Gaming not root of violence

By Shaun Burns

For the longest time, I’ve heard people say that playing video games will cause the subjects playing them to imitate what they see or to adopt it into their psyche. I bought this theory for all of about three seconds. By this jump of logic I should be a FIFA soccer player, an NHL goalie, twice made a run at the WWF title and race Nascars under the name “Dr. Ma-go-go.”

I remember the same argument used for violent television and its effects on young kids. I grew up on The A-Team. If you can find a show with more senseless violence during the 1980s, I’d like to see it. I grew up on Robocop, Terminator and such, and according to the sources, I should be a unstoppable killing machine who likes violence.
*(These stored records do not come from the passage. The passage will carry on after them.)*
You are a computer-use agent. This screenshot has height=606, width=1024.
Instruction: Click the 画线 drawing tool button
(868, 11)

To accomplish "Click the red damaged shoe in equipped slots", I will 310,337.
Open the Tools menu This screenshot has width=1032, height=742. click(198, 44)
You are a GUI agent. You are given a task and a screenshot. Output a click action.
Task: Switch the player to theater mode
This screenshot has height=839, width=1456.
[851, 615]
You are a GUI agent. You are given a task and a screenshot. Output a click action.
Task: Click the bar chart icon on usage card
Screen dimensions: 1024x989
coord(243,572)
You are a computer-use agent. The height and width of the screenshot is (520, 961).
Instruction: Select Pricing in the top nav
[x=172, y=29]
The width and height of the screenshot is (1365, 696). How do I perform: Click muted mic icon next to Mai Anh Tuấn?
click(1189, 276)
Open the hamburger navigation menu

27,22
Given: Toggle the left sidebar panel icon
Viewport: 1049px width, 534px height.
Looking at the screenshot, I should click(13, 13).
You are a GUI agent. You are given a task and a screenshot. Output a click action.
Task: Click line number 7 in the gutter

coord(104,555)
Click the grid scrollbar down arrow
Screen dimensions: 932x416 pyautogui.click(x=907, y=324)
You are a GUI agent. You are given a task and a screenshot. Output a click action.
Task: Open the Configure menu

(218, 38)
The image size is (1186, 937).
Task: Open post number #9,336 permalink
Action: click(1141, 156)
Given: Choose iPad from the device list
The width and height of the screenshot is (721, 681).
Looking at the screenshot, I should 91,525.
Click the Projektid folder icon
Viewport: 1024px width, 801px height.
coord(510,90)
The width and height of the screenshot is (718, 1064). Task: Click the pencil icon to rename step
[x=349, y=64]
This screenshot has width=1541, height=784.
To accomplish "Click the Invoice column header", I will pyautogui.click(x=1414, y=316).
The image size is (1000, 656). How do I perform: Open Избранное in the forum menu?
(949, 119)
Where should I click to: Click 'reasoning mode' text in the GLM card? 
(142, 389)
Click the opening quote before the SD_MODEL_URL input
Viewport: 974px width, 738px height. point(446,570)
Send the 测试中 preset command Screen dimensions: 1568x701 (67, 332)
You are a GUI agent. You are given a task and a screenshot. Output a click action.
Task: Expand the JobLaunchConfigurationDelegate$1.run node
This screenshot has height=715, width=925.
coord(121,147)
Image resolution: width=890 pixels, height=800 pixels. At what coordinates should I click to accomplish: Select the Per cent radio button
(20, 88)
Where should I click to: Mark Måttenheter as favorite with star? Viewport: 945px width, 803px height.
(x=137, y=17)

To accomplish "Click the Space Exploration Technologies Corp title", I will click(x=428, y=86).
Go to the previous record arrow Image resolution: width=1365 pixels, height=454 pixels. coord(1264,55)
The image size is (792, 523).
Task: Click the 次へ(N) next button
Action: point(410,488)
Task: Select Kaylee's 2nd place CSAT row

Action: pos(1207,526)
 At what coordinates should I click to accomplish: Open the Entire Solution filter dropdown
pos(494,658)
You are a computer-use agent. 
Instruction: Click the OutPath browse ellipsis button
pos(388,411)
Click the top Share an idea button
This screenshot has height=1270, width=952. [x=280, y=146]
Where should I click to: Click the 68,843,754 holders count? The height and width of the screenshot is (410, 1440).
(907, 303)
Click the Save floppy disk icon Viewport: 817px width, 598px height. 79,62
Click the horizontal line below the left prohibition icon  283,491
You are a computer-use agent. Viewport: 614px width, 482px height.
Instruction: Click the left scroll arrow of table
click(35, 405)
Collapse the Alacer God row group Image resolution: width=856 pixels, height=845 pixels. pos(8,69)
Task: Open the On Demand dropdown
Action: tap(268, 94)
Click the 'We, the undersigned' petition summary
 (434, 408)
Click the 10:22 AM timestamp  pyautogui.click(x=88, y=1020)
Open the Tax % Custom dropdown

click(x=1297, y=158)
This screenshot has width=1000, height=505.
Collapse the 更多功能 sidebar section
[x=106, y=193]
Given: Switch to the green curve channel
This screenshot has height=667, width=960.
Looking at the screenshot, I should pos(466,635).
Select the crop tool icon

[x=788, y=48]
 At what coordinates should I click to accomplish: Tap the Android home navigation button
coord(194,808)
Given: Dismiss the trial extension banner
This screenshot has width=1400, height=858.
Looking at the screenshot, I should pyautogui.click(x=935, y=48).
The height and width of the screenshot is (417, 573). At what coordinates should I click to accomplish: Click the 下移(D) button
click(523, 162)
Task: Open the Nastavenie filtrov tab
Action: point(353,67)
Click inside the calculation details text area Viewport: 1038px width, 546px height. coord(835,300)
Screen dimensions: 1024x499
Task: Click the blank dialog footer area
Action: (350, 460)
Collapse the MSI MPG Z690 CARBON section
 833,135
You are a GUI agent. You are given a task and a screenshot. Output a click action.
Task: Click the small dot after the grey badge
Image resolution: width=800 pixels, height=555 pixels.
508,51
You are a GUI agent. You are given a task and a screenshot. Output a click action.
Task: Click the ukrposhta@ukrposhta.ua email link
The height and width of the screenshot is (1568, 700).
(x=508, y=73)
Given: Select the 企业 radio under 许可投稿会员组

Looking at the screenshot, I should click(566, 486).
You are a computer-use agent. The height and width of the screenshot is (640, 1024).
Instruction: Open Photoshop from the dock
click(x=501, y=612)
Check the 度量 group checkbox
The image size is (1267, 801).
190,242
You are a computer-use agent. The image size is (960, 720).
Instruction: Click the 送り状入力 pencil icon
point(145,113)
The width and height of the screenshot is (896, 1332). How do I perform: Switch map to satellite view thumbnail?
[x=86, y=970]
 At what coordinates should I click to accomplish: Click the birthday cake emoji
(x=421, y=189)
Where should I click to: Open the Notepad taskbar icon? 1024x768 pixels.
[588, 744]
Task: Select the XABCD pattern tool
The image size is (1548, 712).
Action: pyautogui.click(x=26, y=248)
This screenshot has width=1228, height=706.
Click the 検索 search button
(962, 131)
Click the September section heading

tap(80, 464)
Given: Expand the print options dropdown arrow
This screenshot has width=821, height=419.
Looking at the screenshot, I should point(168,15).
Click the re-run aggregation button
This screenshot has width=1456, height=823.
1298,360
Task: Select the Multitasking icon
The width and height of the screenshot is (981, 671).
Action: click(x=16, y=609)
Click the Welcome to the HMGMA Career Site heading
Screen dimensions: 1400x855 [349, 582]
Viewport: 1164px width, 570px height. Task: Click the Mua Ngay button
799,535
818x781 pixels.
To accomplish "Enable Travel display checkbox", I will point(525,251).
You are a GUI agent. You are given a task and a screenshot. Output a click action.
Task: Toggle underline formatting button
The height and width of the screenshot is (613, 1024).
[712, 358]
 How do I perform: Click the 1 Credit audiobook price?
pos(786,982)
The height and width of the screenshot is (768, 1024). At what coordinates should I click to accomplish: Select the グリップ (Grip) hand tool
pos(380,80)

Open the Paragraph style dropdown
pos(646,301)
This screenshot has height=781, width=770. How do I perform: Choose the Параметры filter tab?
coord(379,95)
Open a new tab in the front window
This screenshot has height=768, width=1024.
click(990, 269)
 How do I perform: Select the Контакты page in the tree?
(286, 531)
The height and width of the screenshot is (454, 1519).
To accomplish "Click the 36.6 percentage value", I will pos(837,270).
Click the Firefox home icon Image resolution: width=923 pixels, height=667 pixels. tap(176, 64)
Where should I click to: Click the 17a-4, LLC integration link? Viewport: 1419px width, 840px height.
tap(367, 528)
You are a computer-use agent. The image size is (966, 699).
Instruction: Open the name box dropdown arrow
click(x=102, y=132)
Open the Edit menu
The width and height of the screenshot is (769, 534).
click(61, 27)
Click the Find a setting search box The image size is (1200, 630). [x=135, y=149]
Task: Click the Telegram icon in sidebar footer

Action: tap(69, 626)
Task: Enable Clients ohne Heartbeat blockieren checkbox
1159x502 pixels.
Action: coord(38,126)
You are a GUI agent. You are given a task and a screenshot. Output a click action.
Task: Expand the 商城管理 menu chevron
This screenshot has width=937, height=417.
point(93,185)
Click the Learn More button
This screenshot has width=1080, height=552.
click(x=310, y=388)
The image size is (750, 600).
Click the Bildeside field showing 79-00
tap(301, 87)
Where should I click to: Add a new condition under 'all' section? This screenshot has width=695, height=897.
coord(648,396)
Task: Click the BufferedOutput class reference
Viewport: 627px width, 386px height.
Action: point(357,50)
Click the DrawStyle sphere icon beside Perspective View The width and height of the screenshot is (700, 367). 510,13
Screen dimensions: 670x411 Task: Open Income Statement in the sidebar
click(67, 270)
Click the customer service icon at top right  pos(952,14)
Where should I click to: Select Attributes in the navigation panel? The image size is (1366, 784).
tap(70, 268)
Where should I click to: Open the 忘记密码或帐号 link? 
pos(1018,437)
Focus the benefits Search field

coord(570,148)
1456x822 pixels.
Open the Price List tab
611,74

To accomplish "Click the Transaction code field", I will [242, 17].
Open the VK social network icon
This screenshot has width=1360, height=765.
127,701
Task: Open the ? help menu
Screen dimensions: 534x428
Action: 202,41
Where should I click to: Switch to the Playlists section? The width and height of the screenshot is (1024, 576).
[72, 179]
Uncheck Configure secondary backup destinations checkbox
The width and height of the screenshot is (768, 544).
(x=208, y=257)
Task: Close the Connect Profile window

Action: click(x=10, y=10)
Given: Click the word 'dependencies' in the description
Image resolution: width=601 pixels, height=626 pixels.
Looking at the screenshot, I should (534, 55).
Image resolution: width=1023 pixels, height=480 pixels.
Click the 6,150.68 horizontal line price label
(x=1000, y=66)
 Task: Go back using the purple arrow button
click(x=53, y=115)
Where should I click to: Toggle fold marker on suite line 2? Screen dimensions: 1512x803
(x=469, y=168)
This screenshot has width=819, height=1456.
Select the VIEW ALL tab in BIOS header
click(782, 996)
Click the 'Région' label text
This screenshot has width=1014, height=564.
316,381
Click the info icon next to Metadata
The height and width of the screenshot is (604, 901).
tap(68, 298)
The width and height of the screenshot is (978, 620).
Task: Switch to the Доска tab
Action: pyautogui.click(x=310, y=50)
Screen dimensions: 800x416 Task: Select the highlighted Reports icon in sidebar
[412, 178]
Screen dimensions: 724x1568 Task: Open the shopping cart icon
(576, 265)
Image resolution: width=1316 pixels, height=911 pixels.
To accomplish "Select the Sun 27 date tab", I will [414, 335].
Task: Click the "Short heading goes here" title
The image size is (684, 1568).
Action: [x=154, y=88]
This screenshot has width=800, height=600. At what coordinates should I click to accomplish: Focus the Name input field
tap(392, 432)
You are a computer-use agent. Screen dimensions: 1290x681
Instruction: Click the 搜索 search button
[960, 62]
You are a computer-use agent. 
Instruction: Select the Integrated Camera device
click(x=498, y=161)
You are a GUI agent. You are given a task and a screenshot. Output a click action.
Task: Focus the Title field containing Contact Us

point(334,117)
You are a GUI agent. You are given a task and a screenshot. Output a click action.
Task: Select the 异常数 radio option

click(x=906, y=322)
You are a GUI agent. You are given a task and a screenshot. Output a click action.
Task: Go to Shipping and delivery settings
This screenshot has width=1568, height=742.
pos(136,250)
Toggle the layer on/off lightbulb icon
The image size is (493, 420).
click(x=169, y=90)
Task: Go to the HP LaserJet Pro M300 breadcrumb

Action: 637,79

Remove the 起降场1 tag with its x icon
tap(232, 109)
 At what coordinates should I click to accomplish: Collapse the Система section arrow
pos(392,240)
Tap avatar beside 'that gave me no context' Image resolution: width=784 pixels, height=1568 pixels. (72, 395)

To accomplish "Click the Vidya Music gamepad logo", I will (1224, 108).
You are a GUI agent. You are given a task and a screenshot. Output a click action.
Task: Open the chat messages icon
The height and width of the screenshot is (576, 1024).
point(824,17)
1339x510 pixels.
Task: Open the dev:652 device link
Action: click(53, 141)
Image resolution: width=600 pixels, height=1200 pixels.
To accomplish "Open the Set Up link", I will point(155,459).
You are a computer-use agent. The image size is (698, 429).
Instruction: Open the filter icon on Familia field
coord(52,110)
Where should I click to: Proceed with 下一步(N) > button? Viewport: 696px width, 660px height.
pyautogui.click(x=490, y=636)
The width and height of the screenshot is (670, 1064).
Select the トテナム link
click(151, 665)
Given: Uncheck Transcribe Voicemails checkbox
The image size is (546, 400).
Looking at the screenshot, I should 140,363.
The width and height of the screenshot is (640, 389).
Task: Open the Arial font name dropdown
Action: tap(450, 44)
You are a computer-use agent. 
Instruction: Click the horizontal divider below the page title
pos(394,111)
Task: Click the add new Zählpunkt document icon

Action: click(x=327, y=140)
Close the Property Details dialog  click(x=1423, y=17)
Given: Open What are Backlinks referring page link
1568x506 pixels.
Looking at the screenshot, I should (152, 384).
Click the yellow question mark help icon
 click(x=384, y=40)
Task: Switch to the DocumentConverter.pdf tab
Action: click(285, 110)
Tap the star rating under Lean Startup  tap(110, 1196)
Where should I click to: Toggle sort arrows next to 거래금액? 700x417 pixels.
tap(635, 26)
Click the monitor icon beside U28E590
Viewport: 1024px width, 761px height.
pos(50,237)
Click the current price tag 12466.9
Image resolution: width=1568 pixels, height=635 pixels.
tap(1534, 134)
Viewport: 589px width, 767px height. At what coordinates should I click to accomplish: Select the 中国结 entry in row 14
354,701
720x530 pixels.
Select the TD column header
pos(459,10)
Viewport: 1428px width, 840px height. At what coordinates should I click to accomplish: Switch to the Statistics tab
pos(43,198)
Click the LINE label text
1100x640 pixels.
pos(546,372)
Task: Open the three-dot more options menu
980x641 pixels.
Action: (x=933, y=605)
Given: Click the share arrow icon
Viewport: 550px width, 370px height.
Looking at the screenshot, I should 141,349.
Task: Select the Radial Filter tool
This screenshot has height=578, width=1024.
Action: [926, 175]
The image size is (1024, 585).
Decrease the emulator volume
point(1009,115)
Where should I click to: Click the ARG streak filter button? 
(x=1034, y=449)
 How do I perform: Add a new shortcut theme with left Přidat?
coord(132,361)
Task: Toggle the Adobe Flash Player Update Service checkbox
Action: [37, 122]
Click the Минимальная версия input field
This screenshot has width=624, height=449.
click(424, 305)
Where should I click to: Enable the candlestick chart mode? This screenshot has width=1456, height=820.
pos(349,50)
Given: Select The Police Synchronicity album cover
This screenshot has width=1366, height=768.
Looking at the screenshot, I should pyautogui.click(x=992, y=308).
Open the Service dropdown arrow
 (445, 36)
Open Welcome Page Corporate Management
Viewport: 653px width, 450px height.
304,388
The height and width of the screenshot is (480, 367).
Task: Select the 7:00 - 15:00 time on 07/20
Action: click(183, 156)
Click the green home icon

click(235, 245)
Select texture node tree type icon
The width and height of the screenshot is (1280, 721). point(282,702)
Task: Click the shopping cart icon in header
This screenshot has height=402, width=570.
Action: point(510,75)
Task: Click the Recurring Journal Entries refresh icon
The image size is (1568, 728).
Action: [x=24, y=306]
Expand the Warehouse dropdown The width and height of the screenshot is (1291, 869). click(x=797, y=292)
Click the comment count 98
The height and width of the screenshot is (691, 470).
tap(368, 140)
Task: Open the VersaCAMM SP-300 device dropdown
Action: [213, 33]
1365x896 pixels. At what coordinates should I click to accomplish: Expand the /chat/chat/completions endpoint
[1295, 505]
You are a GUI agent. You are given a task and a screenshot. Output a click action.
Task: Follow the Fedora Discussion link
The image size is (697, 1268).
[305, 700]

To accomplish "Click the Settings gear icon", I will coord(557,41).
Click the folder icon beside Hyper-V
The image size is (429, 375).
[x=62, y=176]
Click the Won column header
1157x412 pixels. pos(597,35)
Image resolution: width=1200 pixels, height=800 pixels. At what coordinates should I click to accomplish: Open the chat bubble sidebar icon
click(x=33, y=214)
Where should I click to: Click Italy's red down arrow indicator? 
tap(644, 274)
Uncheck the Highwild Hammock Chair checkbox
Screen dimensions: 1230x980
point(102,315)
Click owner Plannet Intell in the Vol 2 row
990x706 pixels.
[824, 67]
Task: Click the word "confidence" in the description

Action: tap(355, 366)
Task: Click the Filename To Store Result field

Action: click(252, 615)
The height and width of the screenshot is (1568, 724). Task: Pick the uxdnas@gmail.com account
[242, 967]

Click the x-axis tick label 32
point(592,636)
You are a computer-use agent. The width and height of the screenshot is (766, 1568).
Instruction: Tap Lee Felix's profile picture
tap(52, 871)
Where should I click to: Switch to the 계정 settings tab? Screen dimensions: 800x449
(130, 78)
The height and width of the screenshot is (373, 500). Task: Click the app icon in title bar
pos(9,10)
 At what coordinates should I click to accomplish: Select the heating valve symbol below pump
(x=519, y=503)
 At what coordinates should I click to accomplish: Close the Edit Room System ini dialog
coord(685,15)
Truth is, I freak out at the sight of blood (unless it’s my own), I get nervous around violent people, I haven’t had a fight in ages (nor do I want one), and I don’t think about solving my problems with a gun.

It all depends on the subject’s mental stamina and condition. Some people are just plain nuts to the point of where they’ll kill a group of people and blame it on a song or a band or a game to escape the responsibility. They’re already whack jobs. Chances are, if they could, they’d blame the rice krispies they had for breakfast for snap, crackling and popping the phrase “kill the innocent.”

People have to be taught that violence is not the answer to life’s problems (booze is, or to a lesser degree, American beer).